Salgamos a apoyar los Juegos Centroamericanos y del Caribe y defendamos cada medalla

ElAvance | 28 julio 2026

Los XXV Juegos Centroamericanos y del Caribe Santo Domingo 2026 representan una oportunidad única para demostrar que el deporte también une a una nación. Más allá de la competencia y las medallas, estos juegos son una vitrina para mostrar al mundo la capacidad organizativa, la hospitalidad y el orgullo de nuestro pueblo dominicano.

El pasado viernes se dio inicio formal a esta gran fiesta deportiva, con la participación de una delegación internacional integrada por 37 países. En esta ocasión, nuestro país y el Gobierno se han esforzado lo suficiente para colocar a la República Dominicana al nivel internacional que merece un evento de esta magnitud.

El acto inaugural estuvo encabezado por el presidente Luis Abinader en el Estadio Olímpico Félix Sánchez, totalmente remozado y sometido a importantes remodelaciones. La ceremonia contó con un espectáculo artístico, cultural y tecnológico del más alto nivel.
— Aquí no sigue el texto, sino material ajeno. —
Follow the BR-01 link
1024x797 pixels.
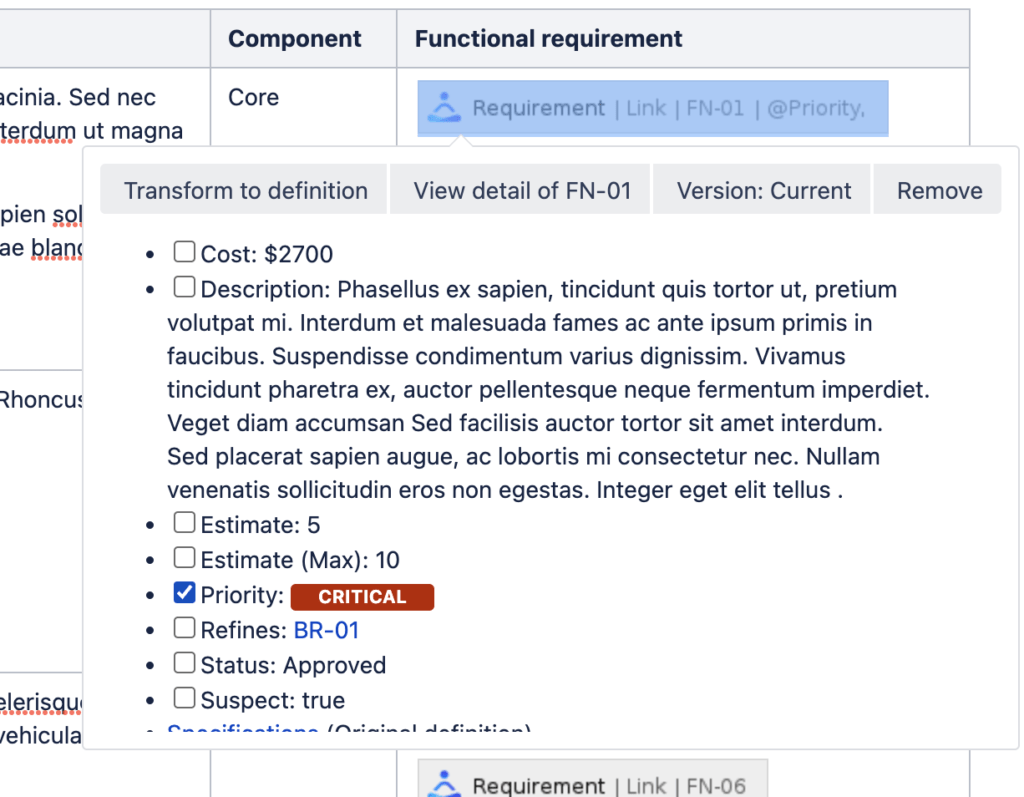[x=327, y=630]
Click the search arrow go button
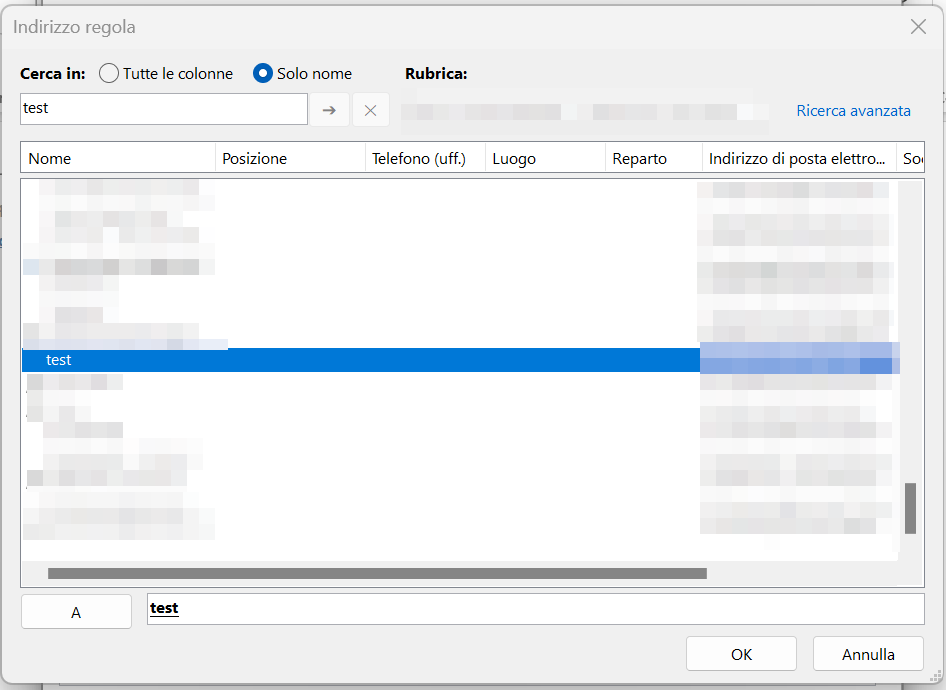This screenshot has height=690, width=946. pyautogui.click(x=329, y=110)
Incluso, muchos de los que asistimos podríamos comparar este evento, en nuestra región, con un mini Super Bowl o con el espectáculo de la Copa Mundial de la FIFA 2026.

Además del Estadio Olímpico, la mayoría de los pabellones e instalaciones deportivas fueron remozados o construidos para estos juegos. La Arena Banreservas, las piscinas olímpicas, la arena de voleibol y otras importantes obras de infraestructura reflejan una inversión que hoy coloca al deporte dominicano a la altura de los estándares internacionales.

El Gobierno dominicano ha destinado alrededor de RD$9,000 millones a infraestructura e inversión deportiva, constituyendo este el mayor aporte realizado al deporte nacional en muchos años. Se trata de un esfuerzo que todos los dominicanos que amamos el deporte debemos reconocer y agradecer.

Debemos recordar que la última vez que nuestro país fue sede de un evento deportivo internacional de esta magnitud fue durante los Juegos Panamericanos de 2003. Han transcurrido 23 años desde entonces y, aún hoy, muchos atletas entrenan y compiten en instalaciones que fueron construidas para aquella ocasión.

Esto significa que cada dominicano debe velar por cada peso invertido en estas infraestructuras actuales, procurando que se mantengan en óptimas condiciones. Del mismo modo, corresponde a las autoridades garantizar el mantenimiento permanente de estas instalaciones para que nuestros atletas continúen desarrollándose en escenarios dignos y modernos. Al final, los grandes beneficiados somos todos los dominicanos, pues una vez concluyan los juegos contaremos con instalaciones deportivas renovadas que servirán durante muchos años a las presentes y futuras generaciones.

Hasta el 8 de agosto, en varias provincias del país y, muy especialmente, en Santo Domingo, viviremos una especie de “toque de queda deportivo”, ya que diariamente se estarán disputando medallas en múltiples disciplinas, tanto individuales como por equipos.

Hay que recordar que el apoyo que requieren nuestros atletas dominicanos en cada jornada es fundamental, máxime cuando la mayoría de las competencias son de acceso gratuito. Eso significa que tenemos el compromiso de llenar las gradas y respaldar a quienes llevan con orgullo nuestra bandera tricolor sobre el pecho.

Muchas de las disciplinas y de los atletas internaciones que hoy compiten en estos juegos difícilmente volveremos a verlos en nuestro país. Muchos de ellos estarán presentes en los Juegos Olímpicos de Los Ángeles 2028, por lo que esta constituye una oportunidad única para disfrutar en vivo del talento deportivo de cada atleta.

Se vería de muy mal gusto que, después de todos los esfuerzos realizados para hacer posible estos juegos, algunos escenarios deportivos no cuenten con el respaldo del público dominicano, precisamente en el país anfitrión. El éxito de estos juegos no dependerá únicamente de la organización ni del desempeño de nuestros atletas; también dependerá del entusiasmo y del compromiso de cada ciudadano en asistir a cada partido.

El deporte es vida y debe ser apoyado por todas las generaciones, sin importar la edad, el sexo o la condición social. Sobre todo, debemos inculcar en nuestros niños y jóvenes que el deporte aleja de los malos caminos, fortalece la disciplina, fomenta el trabajo en equipo y enseña valores que perduran para toda la vida.

Por eso, salgamos a respaldar a nuestros atletas, llenemos las gradas y hagamos sentir al continente que en la República Dominicana el deporte se vive con pasión. Cada medalla conquistada será el resultado del esfuerzo de nuestros deportistas, pero también del respaldo de un pueblo que decidió acompañarlos en cada competencia.

Porque estos juegos no son solo de nuestros atletas, son de todos los dominicanos. Defendamos cada medalla como si también fuera nuestra.